X.org 1.18/1.19 hang on start on Lenovo P70/Quadro M4000M with discrete graphics only enabled in BIOS

OpenSUSE Leap 4.2.3, kernel 4.4.87-25-default (current stock), nVidia driver 384.90. In case it matters, 32 GB RAM; OS is on a Crucial 1TB SATA SSD.

The X server hangs on start if discrete graphics is enabled in the system BIOS (2.17). If hybrid graphics is enabled, X starts up normally and the M4000M can be used with either Optimus or Primus, but with those configurations OpenGL performance is rather less than what I would expect (better with xorg-x11-server 1.19, but still well below a 7 year old laptop with an AMD Radeon HD5870 using the FOSS driver).

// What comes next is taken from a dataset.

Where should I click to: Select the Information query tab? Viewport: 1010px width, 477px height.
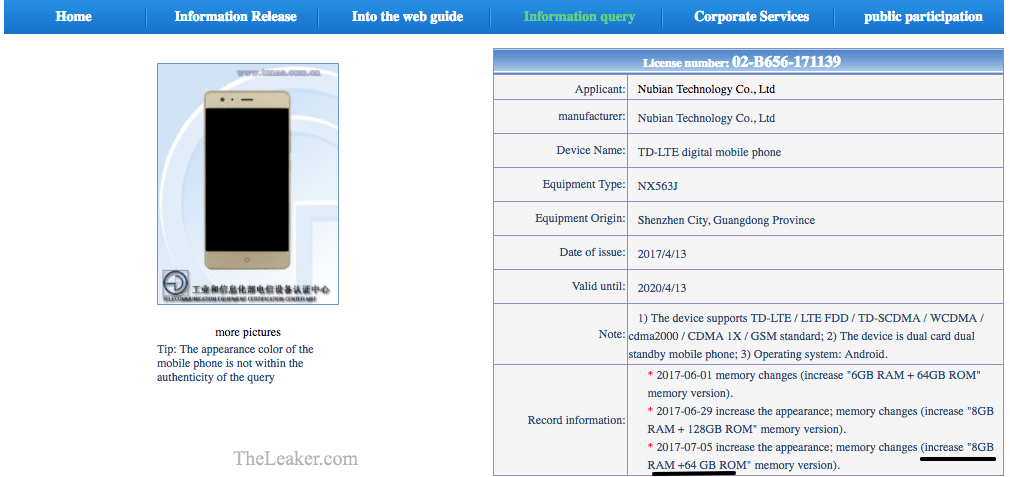click(x=578, y=17)
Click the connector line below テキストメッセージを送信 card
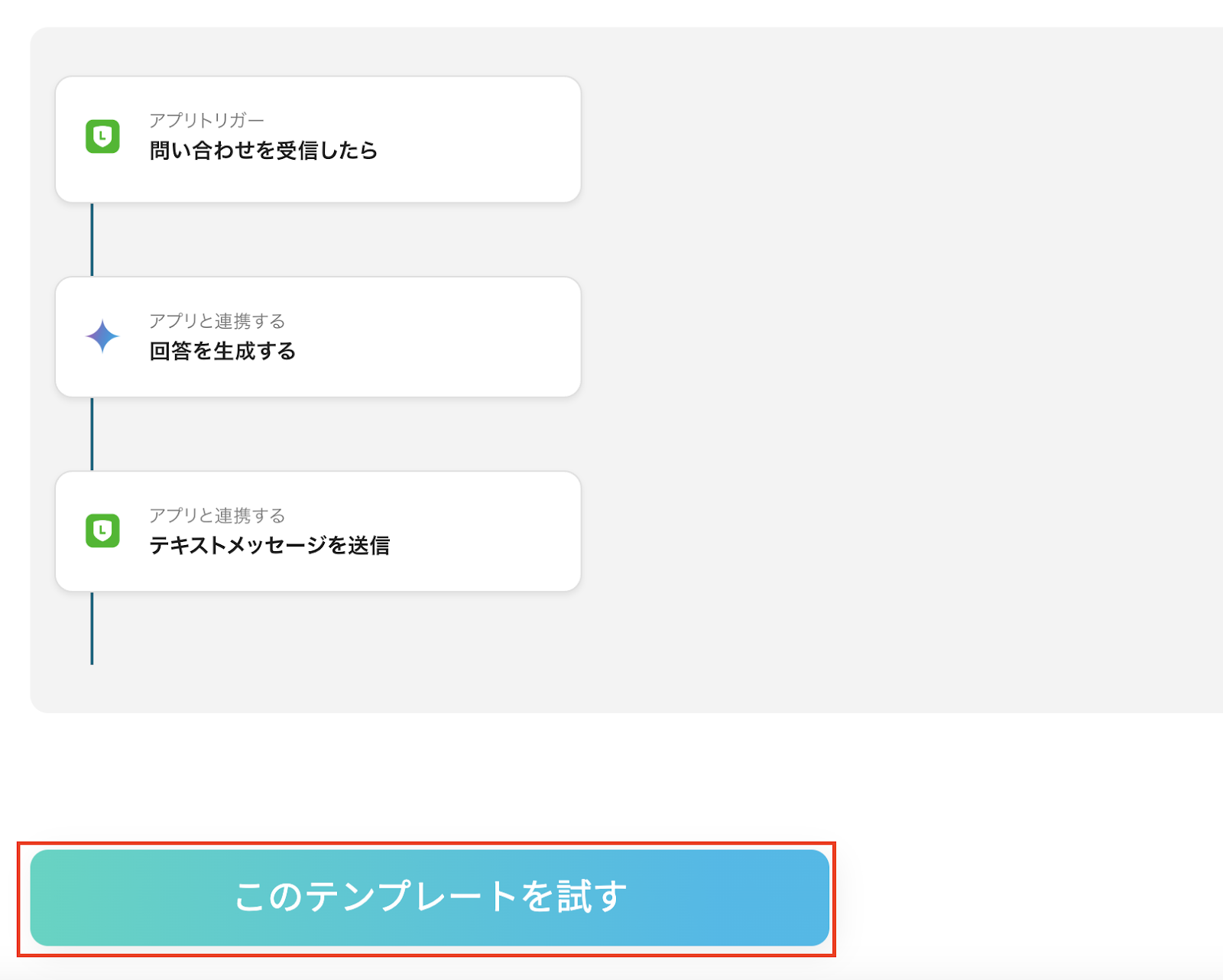 click(92, 628)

If I boot to run level 3 (multiuser without X), the screen goes black upon exit from Grub and I never get a login prompt. However, I can access the system remotely.

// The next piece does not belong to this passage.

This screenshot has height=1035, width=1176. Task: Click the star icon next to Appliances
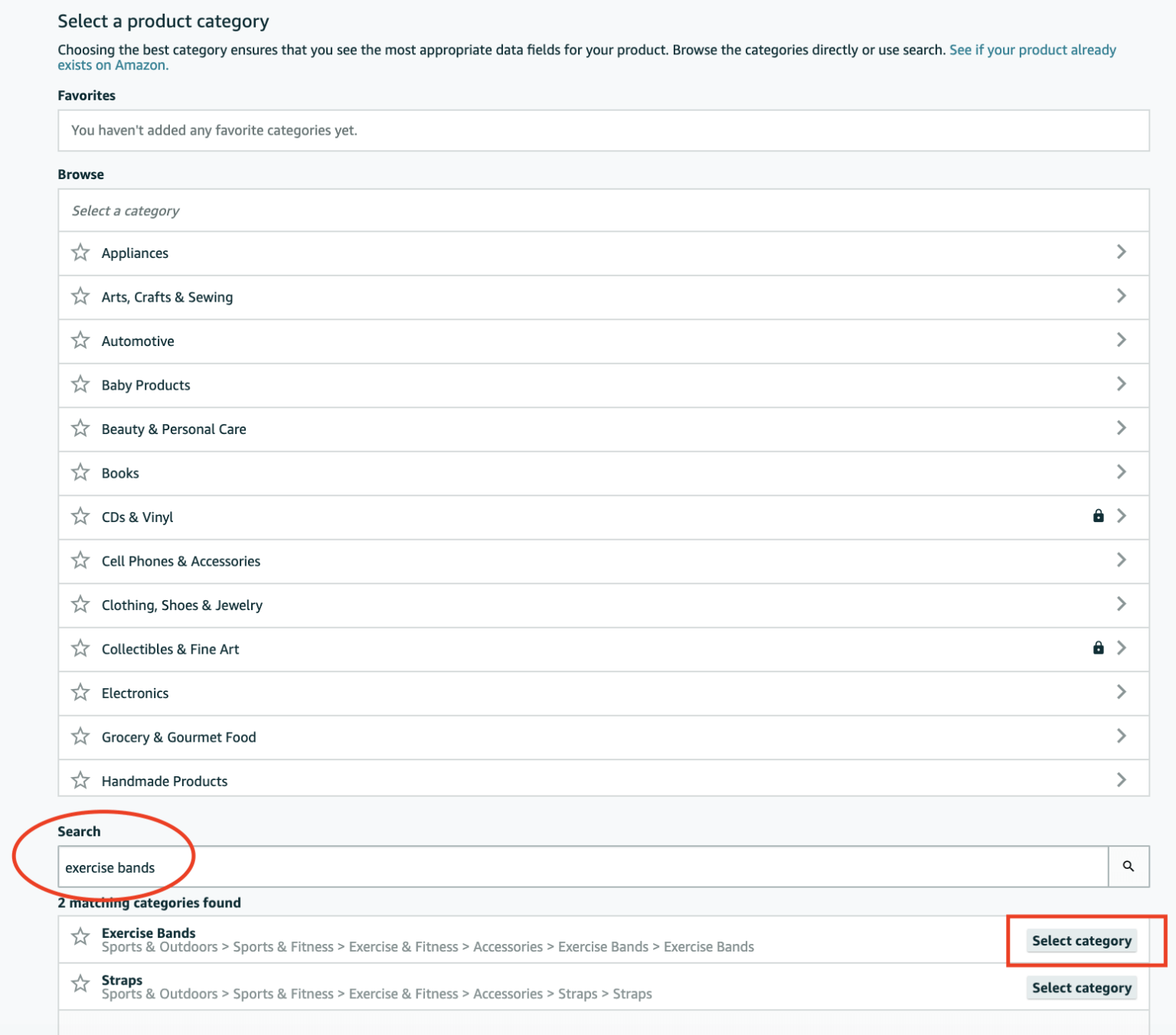tap(80, 252)
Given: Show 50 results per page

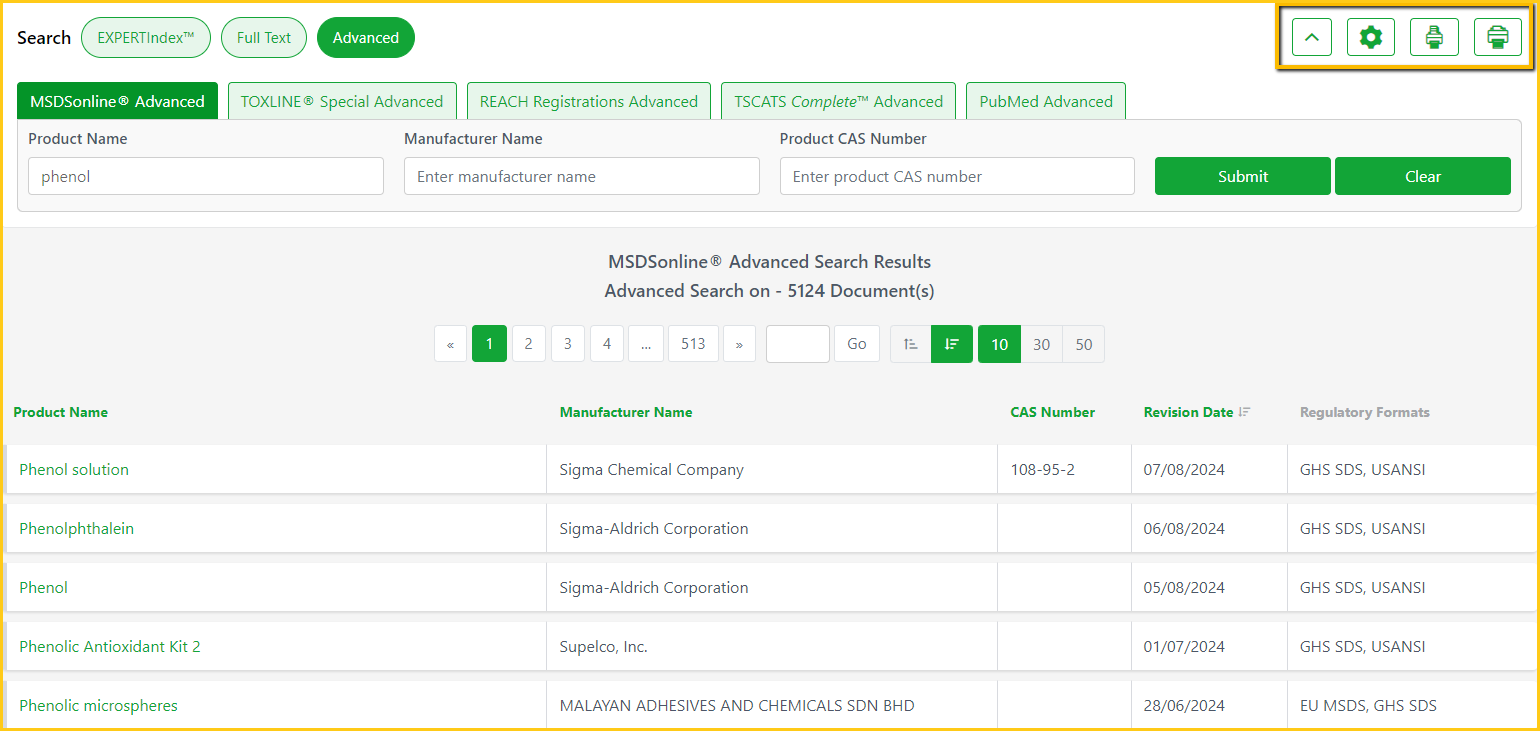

nvidia-bug-report.log.gz will be attached separately (I hope!)
nvidia-bug-report.log.gz (72.9 KB)

Sounds very similar to what I’ve seen from my Sager NP8658S (same as Clevo P650-RG). Every driver after 364.19 will only give me a black screen when starting X if I select Discrete graphics in the BIOS/UEFI, though they somewhat work in MSHybrid mode with other bugs and performance quirks.

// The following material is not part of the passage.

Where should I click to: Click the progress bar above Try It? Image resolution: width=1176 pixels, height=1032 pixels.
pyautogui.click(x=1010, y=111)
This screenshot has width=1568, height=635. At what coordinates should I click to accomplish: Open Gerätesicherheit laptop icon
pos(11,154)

That’s a bit messy. I think the log is from when you switched to discrete only. But the GLX/OpenGL is still switched to Mesa, so it crashes. You will have to reinstall the Nvidia drivers in that case.
Your CPU seems to be a skylake, I don’t think the iGPU of that works well with Leap’s 4.4 kernel. I think some backport modules exist. Other wise try newer kernel and the needed firmware.
Then there’s a performance issue hitting mobile Quadros:
The workaround for that is to set nvidia-drm.modeset=1 as kernel parameter.

Look at the last part of the log, where the discrete GPU locked up and dropped off the bus.

The CPU is indeed a skylake. I know the integrated GPU doesn’t work with base 4.4, but openSUSE has patched it extensively and the iGPU works fine.

I’ll try the nvidia-drm.modeset=1 parameter.

I don’t think the sluggish performance reported in that bug is what’s affecting me. I’m not seeing pathological slowness, just OpenGL performance that is considerably lower than I’d expect from a fairly high end adapter. And the display is actually running entirely off the Intel GPU; with Primus or Optimus, it’s my understanding that the discrete GPU is just used for rendering.

modesetting makes no difference here.

At the start, nvidia-modeset module is complaining about missing symbols. You should really purge and reinstall the driver.

I don’t see any complaints about missing symbols in the log I posted?

[ 3.054881] nvidia_modeset: module license ‘NVIDIA’ taints kernel.
[ 3.054897] Disabling lock debugging due to kernel taint
[ 3.054937] xhci_hcd 0000:00:14.0: hcc params 0x200077c1 hci version 0x100 quirks 0x00109810
[ 3.054997] xhci_hcd 0000:00:14.0: cache line size of 64 is not supported
[ 3.055076] nvidia_modeset: Unknown symbol nvidia_register_module (err 0)
[ 3.055082] nvidia_modeset: Unknown symbol nv_kthread_q_schedule_q_item (err 0)
[ 3.055091] nvidia_modeset: Unknown symbol nvidia_get_rm_ops (err 0)
[ 3.055100] nvidia_modeset: Unknown symbol nv_kthread_q_item_init (err 0)
[ 3.055103] nvidia_modeset: Unknown symbol nv_kthread_q_stop (err 0)
[ 3.055106] nvidia_modeset: Unknown symbol nvidia_unregister_module (err 0)
[ 3.055114] nvidia_modeset: Unknown symbol nv_kthread_q_init (err 0)

OK, those errors went away after reinstall, but same behavior otherwise.
nvidia-bug-report.log.gz (72.7 KB)

X still loads Mesa. It seems to me that opensuse is not really the best choice for Optimus laptops. They recommend using bumblebee but then you shouldn’t use the bios switch. Currently, the Nvidia glx is disabled
c/p from opensuse forum:

We’re getting a bit off topic here. The issue is inability to run on the discrete GPU alone, because of the X server hanging. Is that due to bumblebee or GLX? If so, I can try remove all of that stuff.

With the nVidia driver and the bumblebee repo, I’m able to get everything working in hybrid mode. I’d like to be able to use just the discrete GPU.

Bumblebee is blocking nvidia glx so you can use nothing but bumblebee.

I see. So suggestion is to remove all of bumblebee?

Yes, and hope the nvidia driver install will be reverted to the state it was before bumblebee.

OK, now we’re getting somewhere. The X server is not hanging. However, the screen remains blank (but with the backlight on). So it’s not usable, but it’s still different behavior.

Also, the screen is active during the boot sequence (in console mode).
nvidia-bug-report.log.gz (258 KB)

Ok, now the nvidia driver is back to a working state, but there’s obviously a driver bug, on setting the mode it throws error XID 56
Can you try now to set the kernel parameter
to see if it’s a workaround?

No; it actually results in no display at all during boot.

It also looks like the X server can’t be killed (with or without nvidia-drm.modeset=1) after it starts.

nvidia-bug-report.log.gz (238 KB)

I spoke a bit too soon. It looks like the X server is (re)starting in a loop this time.
nvidia-bug-report.log.gz (261 KB)

I also tried removing all of the nouveau bits (except for the libdrm stuff, which had some dependency issues); no change in behavior.